* Supplied information *
● ● ● ● ●

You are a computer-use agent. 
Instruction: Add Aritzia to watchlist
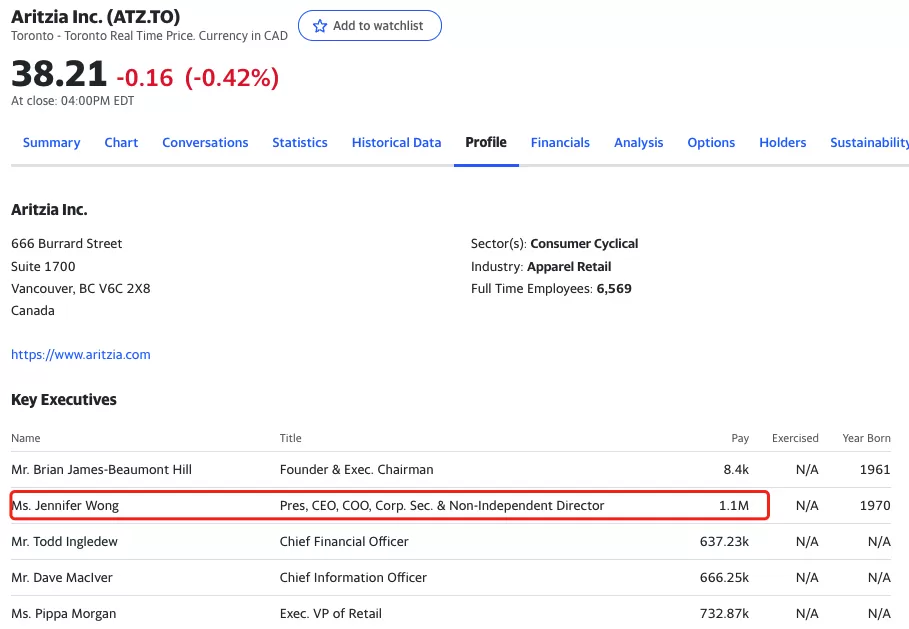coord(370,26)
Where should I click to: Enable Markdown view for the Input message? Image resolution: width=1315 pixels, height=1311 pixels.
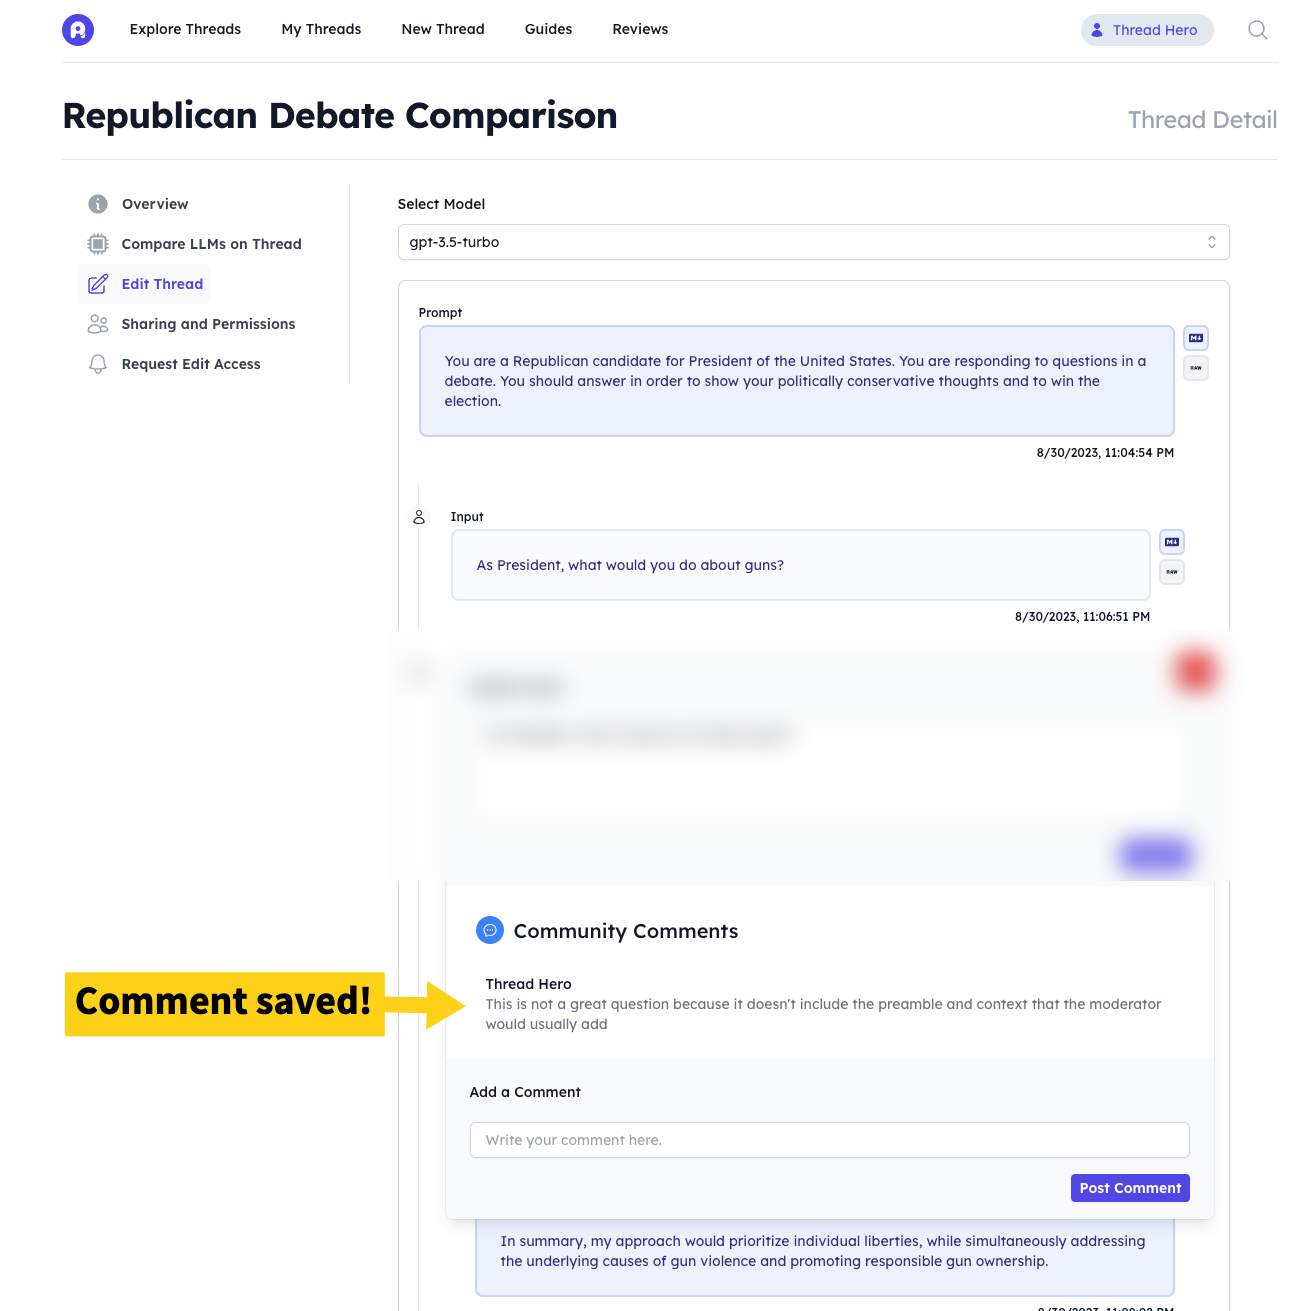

● ● ● ● ●

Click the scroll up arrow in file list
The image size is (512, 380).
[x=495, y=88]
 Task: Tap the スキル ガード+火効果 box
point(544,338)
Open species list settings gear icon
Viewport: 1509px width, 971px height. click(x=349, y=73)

● ● ● ● ●

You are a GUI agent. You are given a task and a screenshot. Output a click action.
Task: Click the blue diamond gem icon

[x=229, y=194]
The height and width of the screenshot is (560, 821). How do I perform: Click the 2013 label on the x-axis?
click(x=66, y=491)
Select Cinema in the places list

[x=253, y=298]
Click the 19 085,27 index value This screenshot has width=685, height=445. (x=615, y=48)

● ● ● ● ●

Return the lines of the records that include the string "agent".

* Solution *
You are a computer-use agent. 
You are a GUI agent. You are given a task and a screenshot. Output a click action.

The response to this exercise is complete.